The Walden bill requires a more stringent application of sound science in the designation of endangered species and critical habitat. The bill requires peer review of data submitted in support of an action by FWS to be carried out by a non-biased 3-member panel.
The NCC discussed these bills with members from cotton producing districts and helped generate support for this effort.
|US-Morocco FTA Bill Approved|
The House (323-99) and Senate (85-13) overwhelmingly approved legislationimplementing the US-Morocco Free Trade Agreement. The approval makes Morocco the first African nation and the 8th nation with which the US has a free trade agreement.
Last week, Congress approved an FTA with Australia, and the US now has FTAs with Israel, Canada, Mexico, Jordan, Chile and Singapore.
Under the Moroccan FTA, about 95% of trade in industrial and consumer goods will be duty-free immediately. The US and Morocco had 2-way trade totaling about $860 million in ’04 with the US having a $66 million surplus including exports of corn, aircraft and machinery.
The NCC and the National Council of Textile Organizations (NCTO) opposed the agreement because it includes a provision which allows Morocco to utilize yarns and fabrics produced in third countries, including China, as components in apparel assembled in Morocco that could then enter the US duty-free. NCC and NCTO consistently have urged USTR to negotiate FTAs that provide preferential access to products assembled using components manufactured in the US or the partner country.
|Egyptians Assess Boll Weevil Risks|
An Egyptian Phytosanitary Team concluded a 9-day US tour assessing boll weevil risks.

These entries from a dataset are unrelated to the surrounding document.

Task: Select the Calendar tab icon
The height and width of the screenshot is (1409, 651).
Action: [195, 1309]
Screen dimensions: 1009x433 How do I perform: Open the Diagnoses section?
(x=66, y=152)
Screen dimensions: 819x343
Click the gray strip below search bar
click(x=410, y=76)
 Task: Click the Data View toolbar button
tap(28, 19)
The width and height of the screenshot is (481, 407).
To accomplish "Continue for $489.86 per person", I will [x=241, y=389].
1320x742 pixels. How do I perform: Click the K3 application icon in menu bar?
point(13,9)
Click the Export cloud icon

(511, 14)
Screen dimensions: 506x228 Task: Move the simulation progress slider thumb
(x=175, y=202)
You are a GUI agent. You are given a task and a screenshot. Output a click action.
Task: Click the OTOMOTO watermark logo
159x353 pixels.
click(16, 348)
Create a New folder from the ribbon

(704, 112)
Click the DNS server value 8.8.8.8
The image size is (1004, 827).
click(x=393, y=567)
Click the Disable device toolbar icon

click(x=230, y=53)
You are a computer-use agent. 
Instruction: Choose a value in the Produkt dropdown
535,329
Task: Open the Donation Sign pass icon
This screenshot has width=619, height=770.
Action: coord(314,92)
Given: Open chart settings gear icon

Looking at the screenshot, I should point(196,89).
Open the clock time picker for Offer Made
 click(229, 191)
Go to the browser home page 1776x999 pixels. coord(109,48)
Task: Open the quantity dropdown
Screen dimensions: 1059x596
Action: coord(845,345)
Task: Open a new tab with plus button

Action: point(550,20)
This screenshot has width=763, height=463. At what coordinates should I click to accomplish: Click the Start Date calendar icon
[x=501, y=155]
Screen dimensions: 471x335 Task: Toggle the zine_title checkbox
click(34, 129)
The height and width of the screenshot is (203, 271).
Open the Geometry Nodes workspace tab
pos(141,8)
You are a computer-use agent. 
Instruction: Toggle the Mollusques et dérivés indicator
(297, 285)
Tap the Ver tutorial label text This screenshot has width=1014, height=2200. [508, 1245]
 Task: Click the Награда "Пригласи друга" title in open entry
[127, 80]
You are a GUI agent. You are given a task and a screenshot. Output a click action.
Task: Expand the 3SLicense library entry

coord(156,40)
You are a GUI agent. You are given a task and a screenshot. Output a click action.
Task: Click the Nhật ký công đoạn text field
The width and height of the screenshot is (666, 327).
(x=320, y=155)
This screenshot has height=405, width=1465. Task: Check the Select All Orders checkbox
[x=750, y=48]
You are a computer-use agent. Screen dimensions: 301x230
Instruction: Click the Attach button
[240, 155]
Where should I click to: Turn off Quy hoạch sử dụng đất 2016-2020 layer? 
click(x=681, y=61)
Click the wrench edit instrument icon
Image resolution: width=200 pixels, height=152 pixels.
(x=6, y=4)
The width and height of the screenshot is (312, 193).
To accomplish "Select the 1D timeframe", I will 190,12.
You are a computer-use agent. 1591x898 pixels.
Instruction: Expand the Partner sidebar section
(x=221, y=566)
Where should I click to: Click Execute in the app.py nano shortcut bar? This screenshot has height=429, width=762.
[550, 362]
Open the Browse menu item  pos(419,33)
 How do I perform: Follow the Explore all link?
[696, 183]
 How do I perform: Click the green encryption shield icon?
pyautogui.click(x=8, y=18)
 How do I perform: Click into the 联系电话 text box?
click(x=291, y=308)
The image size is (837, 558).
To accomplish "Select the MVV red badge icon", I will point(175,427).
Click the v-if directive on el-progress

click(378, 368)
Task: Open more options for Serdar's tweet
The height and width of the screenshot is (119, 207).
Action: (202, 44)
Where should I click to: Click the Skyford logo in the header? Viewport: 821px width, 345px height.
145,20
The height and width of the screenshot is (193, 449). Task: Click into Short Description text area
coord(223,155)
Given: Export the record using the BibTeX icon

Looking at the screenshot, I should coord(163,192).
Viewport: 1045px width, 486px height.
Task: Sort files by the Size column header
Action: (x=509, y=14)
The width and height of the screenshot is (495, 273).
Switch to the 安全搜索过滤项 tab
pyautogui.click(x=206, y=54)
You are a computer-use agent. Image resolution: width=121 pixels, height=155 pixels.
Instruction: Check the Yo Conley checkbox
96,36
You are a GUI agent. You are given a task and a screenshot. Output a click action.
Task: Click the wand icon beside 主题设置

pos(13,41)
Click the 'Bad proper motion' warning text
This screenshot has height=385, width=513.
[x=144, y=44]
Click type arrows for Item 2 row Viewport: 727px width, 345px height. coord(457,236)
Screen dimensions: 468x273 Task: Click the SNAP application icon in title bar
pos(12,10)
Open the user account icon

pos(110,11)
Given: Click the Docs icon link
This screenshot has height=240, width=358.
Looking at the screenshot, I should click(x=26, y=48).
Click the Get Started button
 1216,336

The tour was sponsored by USDA’s Foreign Agriculture Service and Animal & Plant Health Inspection Service (APHIS), the NCC and Cotton Council International.
The Egyptian group was escorted by USDA and NCC representatives to Memphis, TN; Greenville, MS; and to Corpus Christi and Lubbock in Texas to see open cotton bolls and demonstrations of ginning techniques. The Egyptians’ visit followed an earlier one on which they received a briefing from APHIS explaining the US boll weevil eradication program and how US harvesting, ginning and baling procedures eliminate the risk of US exports transporting live boll weevils.
In the past, Egyptian quarantine requirements have made it difficult for Egypt to import US cotton. However, the United States hopes information the Egyptians gathered, coupled with the knowledge derived from APHIS, will enable them to import more US cotton.
|Shipments Strong, Sales Down|
USDA said net export sales for the week ending July 15 were 152,400 bales (480-lb.), resulting in total ’03-04 sales of almost 15.1 million. Total sales at the same point in the ’02-03 marketing year were about 13.2 million bales. Total new crop (’04-05) sales are 2.7 million bales.
Shipments for the week were 289,500 bales, bringing total exports to date to 13.1 million bales, ahead of the 11.3 million bales at the comparable point in the ’02-03 marketing year.
|A Index to Reflect C/F Far East Values|
Beginning Aug. 1, the Cotlook A Index, widely regarded as the barometer of world cotton prices, will represent Far Eastern values, rather than CIF North Europe. This action does not mean that calculation of the European values will be discontinued. The 2 previous Indices will, from Aug. 1, be denoted as the A(NE) and the B(NE), and they will continue to be published, in a revised format, in all of Cotlook’s daily and weekly services.
Because both European values will continue to be published, USDA will continue to calculate the cotton marketing loan provisions in the same manner.
Cotlook has published a Far Eastern (FE) Index since ’03 to reflect the change in patterns of world trade since China’s entry into the WTO. The FE Index operates in a similar manner to the A Index apart from its treatment of African Franc Zone components and has, to date, typically shown a modest discount to the established North European A Index. The ‘A Index’ from Aug. 1 will represent an average of the cheapest 5 quotes from a basket (currently 19) of quotations of Middling 1-3/32” or equivalent qualities, except that only 2 African Franc Zone quotations are allowed in the Index on any day. The basis of the A(NE) and B(NE) will remain the same.